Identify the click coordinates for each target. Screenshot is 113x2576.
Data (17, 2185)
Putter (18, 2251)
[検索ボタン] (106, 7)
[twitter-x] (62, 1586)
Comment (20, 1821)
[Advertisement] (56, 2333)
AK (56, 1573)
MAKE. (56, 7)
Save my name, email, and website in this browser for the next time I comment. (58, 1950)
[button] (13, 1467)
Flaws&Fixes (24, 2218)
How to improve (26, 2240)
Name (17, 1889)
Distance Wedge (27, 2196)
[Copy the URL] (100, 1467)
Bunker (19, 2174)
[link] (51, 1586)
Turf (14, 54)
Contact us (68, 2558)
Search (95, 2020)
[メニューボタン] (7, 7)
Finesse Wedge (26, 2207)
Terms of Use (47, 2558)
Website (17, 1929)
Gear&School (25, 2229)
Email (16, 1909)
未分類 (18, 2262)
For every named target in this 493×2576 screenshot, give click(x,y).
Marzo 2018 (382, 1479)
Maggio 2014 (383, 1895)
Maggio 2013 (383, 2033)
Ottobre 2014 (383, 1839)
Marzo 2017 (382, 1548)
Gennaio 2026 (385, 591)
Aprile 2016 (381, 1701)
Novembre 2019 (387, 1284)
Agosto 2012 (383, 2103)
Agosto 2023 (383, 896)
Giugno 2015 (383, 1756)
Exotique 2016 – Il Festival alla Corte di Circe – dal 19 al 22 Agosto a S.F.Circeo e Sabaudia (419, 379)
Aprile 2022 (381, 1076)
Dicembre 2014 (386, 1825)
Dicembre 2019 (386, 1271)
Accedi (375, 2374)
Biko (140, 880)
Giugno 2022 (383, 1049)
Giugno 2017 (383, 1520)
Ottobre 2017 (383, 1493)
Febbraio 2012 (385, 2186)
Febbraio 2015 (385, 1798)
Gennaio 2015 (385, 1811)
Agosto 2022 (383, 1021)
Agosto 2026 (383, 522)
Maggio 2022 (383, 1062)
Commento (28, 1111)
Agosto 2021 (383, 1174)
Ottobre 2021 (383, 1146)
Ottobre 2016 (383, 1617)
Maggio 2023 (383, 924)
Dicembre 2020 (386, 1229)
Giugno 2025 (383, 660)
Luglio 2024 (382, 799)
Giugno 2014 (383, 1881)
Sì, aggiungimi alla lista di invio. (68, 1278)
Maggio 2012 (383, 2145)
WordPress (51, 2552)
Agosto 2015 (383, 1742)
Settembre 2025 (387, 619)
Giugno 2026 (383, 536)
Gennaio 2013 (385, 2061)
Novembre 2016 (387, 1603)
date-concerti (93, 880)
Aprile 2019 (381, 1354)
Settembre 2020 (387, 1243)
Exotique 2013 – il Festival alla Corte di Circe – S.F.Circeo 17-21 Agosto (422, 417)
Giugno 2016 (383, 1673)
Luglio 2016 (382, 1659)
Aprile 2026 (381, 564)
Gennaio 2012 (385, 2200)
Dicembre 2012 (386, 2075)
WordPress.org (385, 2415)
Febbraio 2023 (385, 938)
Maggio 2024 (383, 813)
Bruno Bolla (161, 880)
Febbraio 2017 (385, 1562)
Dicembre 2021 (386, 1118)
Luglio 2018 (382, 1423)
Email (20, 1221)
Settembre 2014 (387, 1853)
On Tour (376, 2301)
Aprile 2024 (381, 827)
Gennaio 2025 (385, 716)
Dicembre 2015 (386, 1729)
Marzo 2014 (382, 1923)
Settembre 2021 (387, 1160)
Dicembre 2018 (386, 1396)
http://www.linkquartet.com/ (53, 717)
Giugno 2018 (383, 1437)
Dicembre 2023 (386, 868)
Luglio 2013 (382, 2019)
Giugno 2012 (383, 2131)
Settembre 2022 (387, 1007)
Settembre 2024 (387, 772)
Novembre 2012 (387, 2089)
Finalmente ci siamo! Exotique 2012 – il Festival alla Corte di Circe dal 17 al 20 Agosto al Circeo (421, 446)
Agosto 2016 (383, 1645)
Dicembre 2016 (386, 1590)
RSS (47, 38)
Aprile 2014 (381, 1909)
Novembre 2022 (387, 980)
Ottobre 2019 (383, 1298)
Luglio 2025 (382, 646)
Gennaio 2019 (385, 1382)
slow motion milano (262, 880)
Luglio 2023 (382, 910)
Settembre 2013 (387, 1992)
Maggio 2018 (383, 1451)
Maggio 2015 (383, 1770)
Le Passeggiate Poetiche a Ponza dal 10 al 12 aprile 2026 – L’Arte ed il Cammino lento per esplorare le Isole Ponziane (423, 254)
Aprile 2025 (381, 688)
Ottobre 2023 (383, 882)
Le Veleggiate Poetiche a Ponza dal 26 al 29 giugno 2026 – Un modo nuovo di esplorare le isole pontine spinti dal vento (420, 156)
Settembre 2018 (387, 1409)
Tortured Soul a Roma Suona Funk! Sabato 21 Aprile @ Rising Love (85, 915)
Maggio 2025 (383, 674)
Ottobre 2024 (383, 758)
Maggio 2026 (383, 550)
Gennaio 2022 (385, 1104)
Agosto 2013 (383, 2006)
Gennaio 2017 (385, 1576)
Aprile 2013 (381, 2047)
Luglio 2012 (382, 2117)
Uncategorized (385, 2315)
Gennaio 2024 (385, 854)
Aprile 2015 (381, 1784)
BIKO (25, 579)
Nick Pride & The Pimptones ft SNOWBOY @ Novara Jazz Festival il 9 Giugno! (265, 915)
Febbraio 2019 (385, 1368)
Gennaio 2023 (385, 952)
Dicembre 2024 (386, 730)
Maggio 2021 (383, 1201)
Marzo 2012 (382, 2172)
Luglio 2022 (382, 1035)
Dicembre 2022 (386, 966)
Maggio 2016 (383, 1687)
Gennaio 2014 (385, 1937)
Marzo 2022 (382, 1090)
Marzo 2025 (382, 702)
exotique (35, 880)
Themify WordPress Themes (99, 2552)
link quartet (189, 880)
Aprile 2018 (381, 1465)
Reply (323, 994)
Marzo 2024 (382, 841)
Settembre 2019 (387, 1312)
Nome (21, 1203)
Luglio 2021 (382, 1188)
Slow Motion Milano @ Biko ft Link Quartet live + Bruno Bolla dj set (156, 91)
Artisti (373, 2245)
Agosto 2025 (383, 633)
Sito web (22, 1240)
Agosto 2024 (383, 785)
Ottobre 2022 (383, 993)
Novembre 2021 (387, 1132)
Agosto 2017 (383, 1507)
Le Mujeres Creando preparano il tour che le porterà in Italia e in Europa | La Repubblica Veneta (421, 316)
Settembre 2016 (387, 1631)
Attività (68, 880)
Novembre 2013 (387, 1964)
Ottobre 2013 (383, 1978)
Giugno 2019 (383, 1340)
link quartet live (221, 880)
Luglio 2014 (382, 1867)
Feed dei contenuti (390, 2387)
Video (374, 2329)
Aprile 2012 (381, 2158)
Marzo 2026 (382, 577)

**Problem to solve:**
Quote the listing word for word from its first line through the line in which "MAKE. (56, 7)" appears.

**Exercise solution:**
Identify the click coordinates for each target. Screenshot is 113x2576.
Data (17, 2185)
Putter (18, 2251)
[検索ボタン] (106, 7)
[twitter-x] (62, 1586)
Comment (20, 1821)
[Advertisement] (56, 2333)
AK (56, 1573)
MAKE. (56, 7)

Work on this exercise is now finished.